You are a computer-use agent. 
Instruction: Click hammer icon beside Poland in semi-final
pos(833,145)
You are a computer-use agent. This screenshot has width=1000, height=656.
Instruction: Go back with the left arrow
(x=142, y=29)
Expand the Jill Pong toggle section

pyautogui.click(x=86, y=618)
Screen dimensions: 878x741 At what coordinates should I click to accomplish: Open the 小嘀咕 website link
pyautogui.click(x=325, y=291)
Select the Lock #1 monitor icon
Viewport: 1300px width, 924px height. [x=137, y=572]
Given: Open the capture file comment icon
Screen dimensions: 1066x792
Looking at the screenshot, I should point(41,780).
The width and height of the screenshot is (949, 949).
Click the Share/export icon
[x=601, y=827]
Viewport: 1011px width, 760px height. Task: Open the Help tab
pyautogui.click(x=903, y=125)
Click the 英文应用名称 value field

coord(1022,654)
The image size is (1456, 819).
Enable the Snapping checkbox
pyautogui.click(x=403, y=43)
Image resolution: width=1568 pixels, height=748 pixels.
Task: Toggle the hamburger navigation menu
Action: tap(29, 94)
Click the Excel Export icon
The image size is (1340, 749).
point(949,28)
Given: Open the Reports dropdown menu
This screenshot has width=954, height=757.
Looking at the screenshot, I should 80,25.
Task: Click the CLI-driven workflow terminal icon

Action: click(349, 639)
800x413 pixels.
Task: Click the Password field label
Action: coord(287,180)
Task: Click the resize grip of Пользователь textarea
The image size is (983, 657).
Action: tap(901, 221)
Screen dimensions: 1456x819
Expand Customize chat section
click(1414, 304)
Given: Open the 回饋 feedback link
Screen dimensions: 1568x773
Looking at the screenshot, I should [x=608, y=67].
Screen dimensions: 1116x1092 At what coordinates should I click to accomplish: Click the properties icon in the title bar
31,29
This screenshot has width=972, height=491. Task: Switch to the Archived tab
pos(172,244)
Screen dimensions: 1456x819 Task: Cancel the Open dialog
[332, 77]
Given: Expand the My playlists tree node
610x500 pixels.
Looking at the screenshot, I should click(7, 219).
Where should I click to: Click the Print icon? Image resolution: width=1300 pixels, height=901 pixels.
——————
§ **WORK TO DO**
Rewrite everything from the line containing "The width and" down to the line containing "coord(1022,654)", requests included, and shift every coordinate in the answers by -62.

§ **COMPLETE ANSWER**
The width and height of the screenshot is (949, 949).
Click the Share/export icon
[x=539, y=765]
Viewport: 1011px width, 760px height. Task: Open the Help tab
pyautogui.click(x=841, y=63)
Click the 英文应用名称 value field

coord(960,592)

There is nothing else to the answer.